Cooler things never heat warmer things, as when something is heated, its TEMP goes UP. This has nothing to do with the way things cool down and your example with a plate between a heater and a human is sense-free.
Michael Moon January 21, 2020 at 4:26 pm
Wow, none of you guys get it. If there were heat, also known as energy, flowing from the cold body to the hot body, the hot body would get HOTTER. It does NOT, NEVER EVER!
Amazing, over 50 years of experience using radiation shields around thermocouples to get more accurate flame temperatures didn’t happen!
Detailed analysis of shielded thermocouples so old that they’re in NACA papers:
https://ntrs.nasa.gov/archive/nasa/casi.ntrs.nasa.gov/19930084456.pdf
Michael Moon January 22, 2020 at 7:14 am
That’s true, but not for the reason you think. In such a system, when the stars are closer together, they move faster. And when they are further apart, they move slower. As a result, the total energy going in each direction (flow * time) stays the same.
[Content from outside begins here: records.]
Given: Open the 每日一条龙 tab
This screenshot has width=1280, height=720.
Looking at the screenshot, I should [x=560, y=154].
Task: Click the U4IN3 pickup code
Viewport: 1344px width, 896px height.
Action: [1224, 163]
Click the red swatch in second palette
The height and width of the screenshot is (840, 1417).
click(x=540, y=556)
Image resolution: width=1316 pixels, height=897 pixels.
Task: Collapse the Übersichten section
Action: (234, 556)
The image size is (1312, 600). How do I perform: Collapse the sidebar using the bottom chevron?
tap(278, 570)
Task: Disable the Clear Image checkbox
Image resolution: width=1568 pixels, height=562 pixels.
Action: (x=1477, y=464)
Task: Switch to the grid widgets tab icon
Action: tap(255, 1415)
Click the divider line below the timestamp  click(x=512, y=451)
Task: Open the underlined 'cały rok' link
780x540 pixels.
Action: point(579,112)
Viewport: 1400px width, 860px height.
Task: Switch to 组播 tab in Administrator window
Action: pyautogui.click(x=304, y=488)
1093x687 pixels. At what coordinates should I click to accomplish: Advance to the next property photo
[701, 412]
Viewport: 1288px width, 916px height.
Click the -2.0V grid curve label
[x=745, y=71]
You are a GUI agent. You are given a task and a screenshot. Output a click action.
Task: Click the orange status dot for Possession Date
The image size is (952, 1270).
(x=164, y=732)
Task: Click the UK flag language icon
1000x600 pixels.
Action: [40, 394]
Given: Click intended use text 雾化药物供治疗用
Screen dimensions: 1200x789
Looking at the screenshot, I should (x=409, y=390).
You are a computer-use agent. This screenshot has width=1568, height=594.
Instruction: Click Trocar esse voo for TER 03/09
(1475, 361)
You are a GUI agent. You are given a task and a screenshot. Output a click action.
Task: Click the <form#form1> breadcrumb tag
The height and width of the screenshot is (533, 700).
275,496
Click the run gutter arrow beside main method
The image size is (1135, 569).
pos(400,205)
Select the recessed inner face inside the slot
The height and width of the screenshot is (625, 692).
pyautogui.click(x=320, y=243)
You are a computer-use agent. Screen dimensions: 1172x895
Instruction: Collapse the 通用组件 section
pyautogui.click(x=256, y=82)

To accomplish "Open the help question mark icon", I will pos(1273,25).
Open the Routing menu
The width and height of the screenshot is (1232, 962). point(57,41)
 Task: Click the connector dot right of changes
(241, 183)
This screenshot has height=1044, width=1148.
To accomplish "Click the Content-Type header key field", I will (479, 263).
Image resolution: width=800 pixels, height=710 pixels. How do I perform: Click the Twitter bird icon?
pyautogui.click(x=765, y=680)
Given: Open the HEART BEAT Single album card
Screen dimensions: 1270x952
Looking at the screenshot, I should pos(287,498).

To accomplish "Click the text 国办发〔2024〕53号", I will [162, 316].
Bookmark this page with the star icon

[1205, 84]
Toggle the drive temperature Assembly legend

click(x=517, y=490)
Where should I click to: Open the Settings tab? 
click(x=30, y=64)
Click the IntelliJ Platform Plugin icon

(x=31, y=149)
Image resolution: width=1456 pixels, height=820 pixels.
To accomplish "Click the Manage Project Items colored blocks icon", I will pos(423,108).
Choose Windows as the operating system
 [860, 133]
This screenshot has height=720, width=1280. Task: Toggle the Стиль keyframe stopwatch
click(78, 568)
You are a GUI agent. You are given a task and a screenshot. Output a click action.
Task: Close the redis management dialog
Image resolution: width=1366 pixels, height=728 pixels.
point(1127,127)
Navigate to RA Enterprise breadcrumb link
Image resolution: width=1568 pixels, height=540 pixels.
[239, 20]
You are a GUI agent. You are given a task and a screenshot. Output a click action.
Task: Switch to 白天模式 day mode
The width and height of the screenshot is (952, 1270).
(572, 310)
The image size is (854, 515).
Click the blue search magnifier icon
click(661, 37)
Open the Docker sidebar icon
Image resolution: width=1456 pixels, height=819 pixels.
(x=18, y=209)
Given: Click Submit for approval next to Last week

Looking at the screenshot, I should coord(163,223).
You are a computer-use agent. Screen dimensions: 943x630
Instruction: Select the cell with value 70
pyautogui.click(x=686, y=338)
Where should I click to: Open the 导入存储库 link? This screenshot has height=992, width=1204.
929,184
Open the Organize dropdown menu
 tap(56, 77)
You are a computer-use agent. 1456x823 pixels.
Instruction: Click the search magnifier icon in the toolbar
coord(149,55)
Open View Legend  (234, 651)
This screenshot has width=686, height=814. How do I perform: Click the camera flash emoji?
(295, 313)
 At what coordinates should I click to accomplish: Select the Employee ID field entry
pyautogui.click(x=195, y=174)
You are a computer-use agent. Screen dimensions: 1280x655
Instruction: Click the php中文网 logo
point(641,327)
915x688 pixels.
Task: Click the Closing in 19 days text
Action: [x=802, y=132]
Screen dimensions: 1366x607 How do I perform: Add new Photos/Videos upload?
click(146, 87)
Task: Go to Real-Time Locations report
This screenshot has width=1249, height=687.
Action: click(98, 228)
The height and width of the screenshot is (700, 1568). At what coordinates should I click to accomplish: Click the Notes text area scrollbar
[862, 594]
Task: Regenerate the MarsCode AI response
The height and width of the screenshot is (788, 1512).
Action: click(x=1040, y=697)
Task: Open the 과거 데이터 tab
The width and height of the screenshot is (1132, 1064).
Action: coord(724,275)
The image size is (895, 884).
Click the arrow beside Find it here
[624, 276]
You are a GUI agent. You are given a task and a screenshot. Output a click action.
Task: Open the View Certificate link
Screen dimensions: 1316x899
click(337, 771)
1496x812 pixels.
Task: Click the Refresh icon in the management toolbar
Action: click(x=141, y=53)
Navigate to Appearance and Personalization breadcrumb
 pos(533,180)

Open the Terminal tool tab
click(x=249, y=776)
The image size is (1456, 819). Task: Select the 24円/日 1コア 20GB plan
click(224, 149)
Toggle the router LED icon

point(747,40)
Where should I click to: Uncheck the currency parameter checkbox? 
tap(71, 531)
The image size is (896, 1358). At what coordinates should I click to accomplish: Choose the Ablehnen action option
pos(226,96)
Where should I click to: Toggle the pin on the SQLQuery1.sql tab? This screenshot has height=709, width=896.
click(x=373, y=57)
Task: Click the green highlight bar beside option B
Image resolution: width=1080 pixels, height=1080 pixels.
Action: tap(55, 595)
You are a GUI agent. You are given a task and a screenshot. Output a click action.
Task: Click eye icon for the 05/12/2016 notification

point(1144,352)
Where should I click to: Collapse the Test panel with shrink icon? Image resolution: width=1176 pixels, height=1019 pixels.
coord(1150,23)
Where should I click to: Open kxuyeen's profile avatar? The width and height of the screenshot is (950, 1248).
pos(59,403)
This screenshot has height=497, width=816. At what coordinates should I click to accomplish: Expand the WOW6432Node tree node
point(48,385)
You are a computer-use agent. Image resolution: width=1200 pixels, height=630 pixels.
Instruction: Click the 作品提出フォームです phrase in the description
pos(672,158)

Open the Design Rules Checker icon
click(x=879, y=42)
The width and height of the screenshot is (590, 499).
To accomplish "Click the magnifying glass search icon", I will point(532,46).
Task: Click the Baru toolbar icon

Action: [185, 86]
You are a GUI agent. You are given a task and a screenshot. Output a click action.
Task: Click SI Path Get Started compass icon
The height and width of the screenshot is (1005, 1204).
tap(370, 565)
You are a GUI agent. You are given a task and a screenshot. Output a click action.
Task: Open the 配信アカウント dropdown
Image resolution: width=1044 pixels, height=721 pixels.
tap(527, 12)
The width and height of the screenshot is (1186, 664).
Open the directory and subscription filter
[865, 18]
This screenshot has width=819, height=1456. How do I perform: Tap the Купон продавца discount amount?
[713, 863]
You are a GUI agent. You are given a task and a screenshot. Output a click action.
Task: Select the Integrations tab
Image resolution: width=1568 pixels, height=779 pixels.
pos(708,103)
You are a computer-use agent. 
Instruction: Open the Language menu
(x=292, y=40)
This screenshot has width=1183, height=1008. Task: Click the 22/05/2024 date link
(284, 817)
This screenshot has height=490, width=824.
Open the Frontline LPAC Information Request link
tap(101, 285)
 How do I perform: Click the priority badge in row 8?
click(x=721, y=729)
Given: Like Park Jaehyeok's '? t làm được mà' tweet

This is true for the earth as well. You’d think we’d get hotter when we’re nearer the sun. But we spend less time there, and the two effects cancel each other out.
As you say … look it up …
w.
‘In climate science, “upwelling” means headed for space, “downwelling” means headed for the surface, “forcing” means a change in downwelling radiation, “LW” is thermal longwave radiation, and “SW” is solar shortwave radiation.’
Is there a formal definition of the boundary between “LW” and “SW”?
This is important because solar radiation is spectral, with units of watts per square meter per wavelength unit (um or nm). A total irradiance in W/m2 is calculated by integrating over a specific wavelength region. When total irradiance is measured with a radiometer, the instrument implicitly performs the integration (and the answer is always “colored” by its spectral transmittance).
So stating there is “156 W/m2 of LW radiation” is nearly meaningless without also stating the wavelength bounds that LW refers to.
Thermopile radiometers such as global pyranometers typically have uncertainties on the order of +/-5% at best.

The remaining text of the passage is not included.